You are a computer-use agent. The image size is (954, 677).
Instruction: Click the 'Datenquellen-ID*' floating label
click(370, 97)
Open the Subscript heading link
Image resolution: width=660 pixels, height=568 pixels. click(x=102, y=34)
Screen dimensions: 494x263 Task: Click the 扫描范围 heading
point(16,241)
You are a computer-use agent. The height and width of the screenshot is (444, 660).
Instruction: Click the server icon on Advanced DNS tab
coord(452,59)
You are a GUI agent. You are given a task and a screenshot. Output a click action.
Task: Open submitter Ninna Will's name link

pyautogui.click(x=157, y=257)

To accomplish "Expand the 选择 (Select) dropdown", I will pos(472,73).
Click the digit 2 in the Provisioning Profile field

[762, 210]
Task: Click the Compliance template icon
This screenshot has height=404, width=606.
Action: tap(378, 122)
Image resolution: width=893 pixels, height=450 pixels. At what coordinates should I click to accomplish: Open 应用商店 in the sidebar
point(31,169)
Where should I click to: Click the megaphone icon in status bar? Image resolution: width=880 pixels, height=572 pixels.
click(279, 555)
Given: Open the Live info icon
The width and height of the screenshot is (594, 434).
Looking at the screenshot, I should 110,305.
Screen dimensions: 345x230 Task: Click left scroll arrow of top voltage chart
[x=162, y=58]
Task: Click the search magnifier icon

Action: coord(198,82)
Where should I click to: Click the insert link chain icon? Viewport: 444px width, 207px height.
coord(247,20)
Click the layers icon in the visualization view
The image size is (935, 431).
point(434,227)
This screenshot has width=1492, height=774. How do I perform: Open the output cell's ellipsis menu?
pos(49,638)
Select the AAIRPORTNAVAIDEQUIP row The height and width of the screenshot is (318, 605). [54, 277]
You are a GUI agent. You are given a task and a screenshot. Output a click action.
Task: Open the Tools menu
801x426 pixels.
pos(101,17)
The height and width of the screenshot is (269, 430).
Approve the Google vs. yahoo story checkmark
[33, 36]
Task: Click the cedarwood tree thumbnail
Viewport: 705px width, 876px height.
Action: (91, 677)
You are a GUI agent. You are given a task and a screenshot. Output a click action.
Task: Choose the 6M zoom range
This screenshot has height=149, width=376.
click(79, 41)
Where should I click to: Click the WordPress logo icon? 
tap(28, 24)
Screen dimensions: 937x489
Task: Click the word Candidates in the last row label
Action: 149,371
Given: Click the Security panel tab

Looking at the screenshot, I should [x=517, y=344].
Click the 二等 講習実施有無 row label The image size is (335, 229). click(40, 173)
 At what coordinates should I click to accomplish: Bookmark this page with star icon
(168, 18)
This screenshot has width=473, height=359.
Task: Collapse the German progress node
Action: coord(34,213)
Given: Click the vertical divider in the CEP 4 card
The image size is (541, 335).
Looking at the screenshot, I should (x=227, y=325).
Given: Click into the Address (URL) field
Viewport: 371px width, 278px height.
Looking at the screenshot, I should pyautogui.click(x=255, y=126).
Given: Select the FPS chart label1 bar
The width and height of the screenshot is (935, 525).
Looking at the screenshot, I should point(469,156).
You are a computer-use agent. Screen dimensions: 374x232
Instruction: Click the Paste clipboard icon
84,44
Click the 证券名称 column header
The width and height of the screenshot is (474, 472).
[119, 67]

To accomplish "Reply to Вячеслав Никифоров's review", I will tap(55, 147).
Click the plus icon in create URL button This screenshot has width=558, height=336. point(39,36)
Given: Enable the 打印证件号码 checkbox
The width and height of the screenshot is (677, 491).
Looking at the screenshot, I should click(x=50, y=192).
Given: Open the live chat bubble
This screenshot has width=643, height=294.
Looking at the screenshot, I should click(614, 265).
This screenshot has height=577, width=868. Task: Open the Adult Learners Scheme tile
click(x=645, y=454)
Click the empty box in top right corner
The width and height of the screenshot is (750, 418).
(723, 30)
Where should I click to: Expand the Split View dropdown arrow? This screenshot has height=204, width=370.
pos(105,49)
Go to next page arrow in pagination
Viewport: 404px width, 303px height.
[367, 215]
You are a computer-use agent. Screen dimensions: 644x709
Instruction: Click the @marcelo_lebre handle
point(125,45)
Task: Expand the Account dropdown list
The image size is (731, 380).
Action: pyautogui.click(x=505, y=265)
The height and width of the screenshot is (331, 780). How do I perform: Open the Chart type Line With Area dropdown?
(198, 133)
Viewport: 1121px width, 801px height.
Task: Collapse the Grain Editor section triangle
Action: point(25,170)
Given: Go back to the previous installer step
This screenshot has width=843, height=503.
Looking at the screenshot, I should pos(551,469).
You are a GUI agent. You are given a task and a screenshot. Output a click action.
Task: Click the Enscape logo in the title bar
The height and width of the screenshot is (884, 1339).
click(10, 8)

##########

• **TASK GOAL**
Where in the entries above does the word "computer" appear? Copy each line that has it.

• **ANSWER FOR THIS EXERCISE**
You are a computer-use agent. The image size is (954, 677).
You are a computer-use agent. The height and width of the screenshot is (444, 660).
You are a computer-use agent. Screen dimensions: 374x232
You are a computer-use agent. Screen dimensions: 644x709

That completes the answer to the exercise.